*** Source information Section Begins ***
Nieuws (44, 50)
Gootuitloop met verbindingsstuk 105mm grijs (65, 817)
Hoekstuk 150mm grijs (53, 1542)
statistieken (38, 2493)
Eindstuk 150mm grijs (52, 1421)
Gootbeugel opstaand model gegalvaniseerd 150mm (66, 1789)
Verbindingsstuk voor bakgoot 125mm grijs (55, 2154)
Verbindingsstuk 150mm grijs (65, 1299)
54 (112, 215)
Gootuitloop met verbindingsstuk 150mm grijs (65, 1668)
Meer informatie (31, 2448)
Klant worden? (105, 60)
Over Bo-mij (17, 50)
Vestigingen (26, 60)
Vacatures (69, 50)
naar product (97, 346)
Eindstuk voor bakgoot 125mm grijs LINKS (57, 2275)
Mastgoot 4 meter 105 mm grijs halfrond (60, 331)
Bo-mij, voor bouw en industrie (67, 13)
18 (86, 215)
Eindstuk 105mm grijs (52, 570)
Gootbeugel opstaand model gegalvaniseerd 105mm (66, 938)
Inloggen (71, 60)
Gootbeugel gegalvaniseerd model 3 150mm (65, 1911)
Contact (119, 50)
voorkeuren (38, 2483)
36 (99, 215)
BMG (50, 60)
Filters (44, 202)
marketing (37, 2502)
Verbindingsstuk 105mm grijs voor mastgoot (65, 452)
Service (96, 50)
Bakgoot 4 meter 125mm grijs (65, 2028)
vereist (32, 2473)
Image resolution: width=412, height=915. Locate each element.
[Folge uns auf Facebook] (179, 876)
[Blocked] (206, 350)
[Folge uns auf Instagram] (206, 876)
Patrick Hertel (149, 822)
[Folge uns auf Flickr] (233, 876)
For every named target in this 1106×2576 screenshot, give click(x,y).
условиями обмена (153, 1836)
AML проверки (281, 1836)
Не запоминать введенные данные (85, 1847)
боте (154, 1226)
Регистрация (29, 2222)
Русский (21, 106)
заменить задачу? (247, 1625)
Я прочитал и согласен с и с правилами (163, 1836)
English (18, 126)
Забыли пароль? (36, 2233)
*** Source information Section Ends ***
**What the task requires:**
In the listing above, the lines from the one containing "Gootuitloop met verbindingsstuk 105mm" through the one containing "For every named" must be set down exactly, with no other lines.

**Answer area:**
Gootuitloop met verbindingsstuk 105mm grijs (65, 817)
Hoekstuk 150mm grijs (53, 1542)
statistieken (38, 2493)
Eindstuk 150mm grijs (52, 1421)
Gootbeugel opstaand model gegalvaniseerd 150mm (66, 1789)
Verbindingsstuk voor bakgoot 125mm grijs (55, 2154)
Verbindingsstuk 150mm grijs (65, 1299)
54 (112, 215)
Gootuitloop met verbindingsstuk 150mm grijs (65, 1668)
Meer informatie (31, 2448)
Klant worden? (105, 60)
Over Bo-mij (17, 50)
Vestigingen (26, 60)
Vacatures (69, 50)
naar product (97, 346)
Eindstuk voor bakgoot 125mm grijs LINKS (57, 2275)
Mastgoot 4 meter 105 mm grijs halfrond (60, 331)
Bo-mij, voor bouw en industrie (67, 13)
18 (86, 215)
Eindstuk 105mm grijs (52, 570)
Gootbeugel opstaand model gegalvaniseerd 105mm (66, 938)
Inloggen (71, 60)
Gootbeugel gegalvaniseerd model 3 150mm (65, 1911)
Contact (119, 50)
voorkeuren (38, 2483)
36 (99, 215)
BMG (50, 60)
Filters (44, 202)
marketing (37, 2502)
Verbindingsstuk 105mm grijs voor mastgoot (65, 452)
Service (96, 50)
Bakgoot 4 meter 125mm grijs (65, 2028)
vereist (32, 2473)
Image resolution: width=412, height=915. Locate each element.
[Folge uns auf Facebook] (179, 876)
[Blocked] (206, 350)
[Folge uns auf Instagram] (206, 876)
Patrick Hertel (149, 822)
[Folge uns auf Flickr] (233, 876)
For every named target in this 1106×2576 screenshot, give click(x,y).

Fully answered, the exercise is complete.